Action item: Would you please output the data exactly, omitting no line?

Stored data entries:
- - -
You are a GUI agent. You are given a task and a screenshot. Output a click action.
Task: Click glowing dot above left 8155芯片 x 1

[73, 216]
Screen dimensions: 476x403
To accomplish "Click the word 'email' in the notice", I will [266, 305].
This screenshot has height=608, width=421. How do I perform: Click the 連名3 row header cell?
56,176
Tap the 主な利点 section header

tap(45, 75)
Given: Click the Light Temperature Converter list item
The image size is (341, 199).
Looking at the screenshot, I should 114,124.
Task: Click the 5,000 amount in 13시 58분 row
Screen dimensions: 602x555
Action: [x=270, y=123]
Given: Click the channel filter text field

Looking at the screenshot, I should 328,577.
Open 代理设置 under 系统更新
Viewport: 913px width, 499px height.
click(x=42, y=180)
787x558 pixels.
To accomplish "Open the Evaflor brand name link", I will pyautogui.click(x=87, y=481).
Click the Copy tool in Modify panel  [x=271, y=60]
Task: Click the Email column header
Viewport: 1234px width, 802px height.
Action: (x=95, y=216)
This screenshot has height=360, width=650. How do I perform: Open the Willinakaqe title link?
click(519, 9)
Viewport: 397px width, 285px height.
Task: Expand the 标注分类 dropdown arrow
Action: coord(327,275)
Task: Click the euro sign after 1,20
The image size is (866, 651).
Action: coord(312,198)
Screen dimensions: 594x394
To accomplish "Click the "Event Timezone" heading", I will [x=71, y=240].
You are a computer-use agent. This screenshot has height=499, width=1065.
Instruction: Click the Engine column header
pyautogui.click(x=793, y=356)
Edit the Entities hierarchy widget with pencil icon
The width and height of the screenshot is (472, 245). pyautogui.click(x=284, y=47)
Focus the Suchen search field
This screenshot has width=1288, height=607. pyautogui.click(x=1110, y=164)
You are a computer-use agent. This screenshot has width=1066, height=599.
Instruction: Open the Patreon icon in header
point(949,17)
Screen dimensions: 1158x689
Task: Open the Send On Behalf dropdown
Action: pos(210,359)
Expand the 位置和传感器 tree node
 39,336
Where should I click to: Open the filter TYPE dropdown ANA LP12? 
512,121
- - -
The answer:
You are a GUI agent. You are given a task and a screenshot. Output a click action.
Task: Click glowing dot above left 8155芯片 x 1

[73, 216]
Screen dimensions: 476x403
To accomplish "Click the word 'email' in the notice", I will [266, 305].
This screenshot has height=608, width=421. How do I perform: Click the 連名3 row header cell?
56,176
Tap the 主な利点 section header

tap(45, 75)
Given: Click the Light Temperature Converter list item
The image size is (341, 199).
Looking at the screenshot, I should 114,124.
Task: Click the 5,000 amount in 13시 58분 row
Screen dimensions: 602x555
Action: [x=270, y=123]
Given: Click the channel filter text field

Looking at the screenshot, I should 328,577.
Open 代理设置 under 系统更新
Viewport: 913px width, 499px height.
click(x=42, y=180)
787x558 pixels.
To accomplish "Open the Evaflor brand name link", I will pyautogui.click(x=87, y=481).
Click the Copy tool in Modify panel  [x=271, y=60]
Task: Click the Email column header
Viewport: 1234px width, 802px height.
Action: (x=95, y=216)
This screenshot has height=360, width=650. How do I perform: Open the Willinakaqe title link?
click(519, 9)
Viewport: 397px width, 285px height.
Task: Expand the 标注分类 dropdown arrow
Action: coord(327,275)
Task: Click the euro sign after 1,20
The image size is (866, 651).
Action: coord(312,198)
Screen dimensions: 594x394
To accomplish "Click the "Event Timezone" heading", I will [x=71, y=240].
You are a computer-use agent. This screenshot has height=499, width=1065.
Instruction: Click the Engine column header
pyautogui.click(x=793, y=356)
Edit the Entities hierarchy widget with pencil icon
The width and height of the screenshot is (472, 245). pyautogui.click(x=284, y=47)
Focus the Suchen search field
This screenshot has width=1288, height=607. pyautogui.click(x=1110, y=164)
You are a computer-use agent. This screenshot has width=1066, height=599.
Instruction: Open the Patreon icon in header
point(949,17)
Screen dimensions: 1158x689
Task: Open the Send On Behalf dropdown
Action: pos(210,359)
Expand the 位置和传感器 tree node
 39,336
Where should I click to: Open the filter TYPE dropdown ANA LP12? 
512,121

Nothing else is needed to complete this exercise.